First, where the defendant did not actually see the peril of the plaintiff, but by keeping a reasonable careful lookout should have seen the peril of the plaintiff and by the exercise of reasonable care have thereafter avoided the injury. In this situation the doctrine only applies when the plaintiff’s negligence has terminated or culminated in a situation of peril from which he could not, by the exercise of reasonable care, extricate himself. Gray v. Woods, 84 Ariz. 87, 324 P.2d 220 (1958); Hirsh v. Manley, supra; Restatement of the Law, Torts, § 479.

It is significant to note that the situation of danger or position of danger referred to in the authorities dealing with the last clear chance doctrine, is reached only when a plaintiff, moving toward the path of an oncoming object has reached a position from which he cannot escape by the exercise of ordinary care.

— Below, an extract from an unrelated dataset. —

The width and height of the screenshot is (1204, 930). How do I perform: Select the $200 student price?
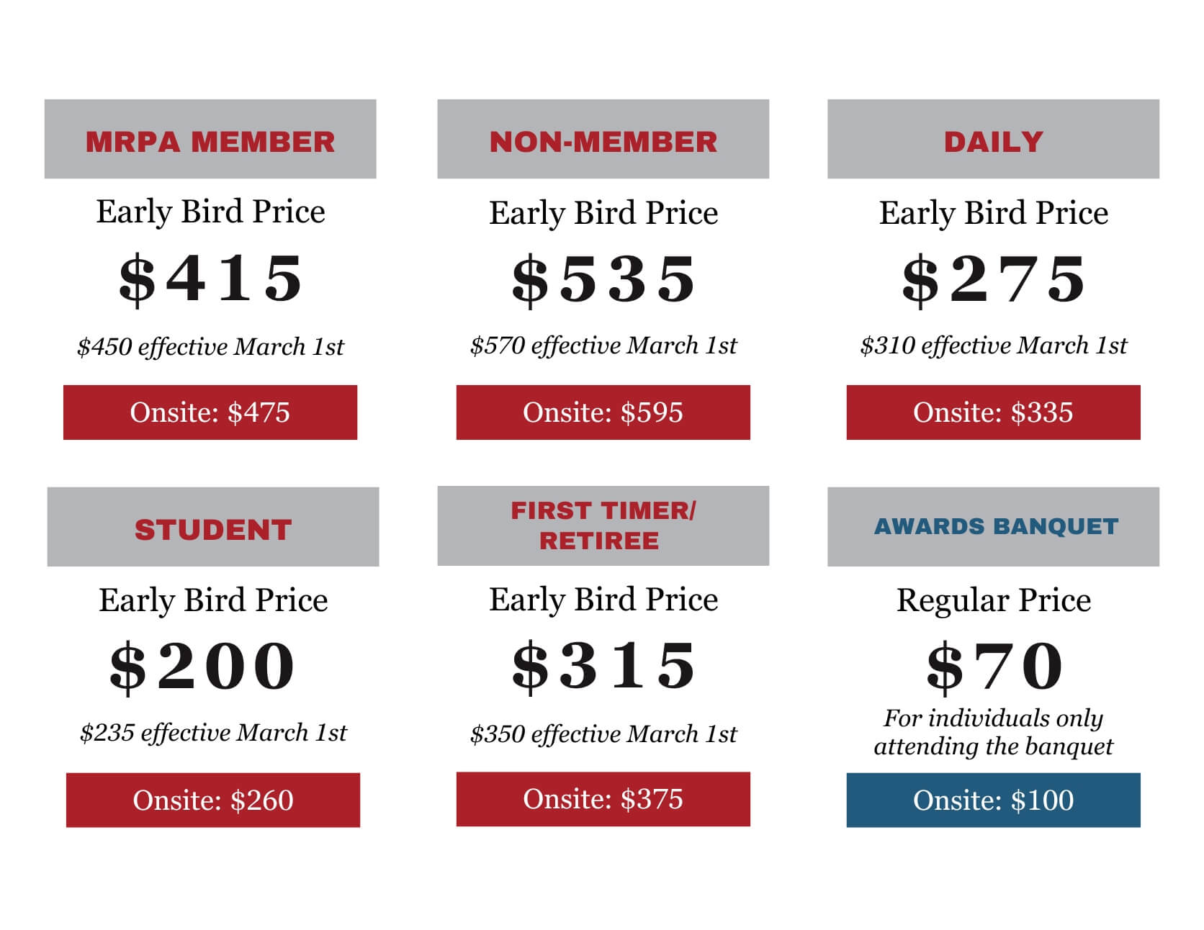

“ * * * Where the defendant does not actually know of the plaintiff’s situation of peril, the doctrine can only properly be applied where the plaintiff has gotten into a position of inextrica *101 ble peril. An illustration of this is where a person has caught his foot in a railroad switch, or is in some other similar predicament, so that he is thereafter unable to avert the injury. In such a situation, the plaintiff’s negligence has come to rest. In such circumstances the defendant may be held responsible if he either knows, or in the exercise of reasonable care should know, of the plaintiff’s helpless situation in time to avoid the injury and fails to do so.
“In regard to the application of this principle, the plaintiff here is faced with a dilemma: she was either in inextricable peril or she was not. If she was not in inextricable peril, then at any instant up to the time she got into such predicament, by the exercise of reasonable care, she could have observed the oncoming car and have avoided being hit.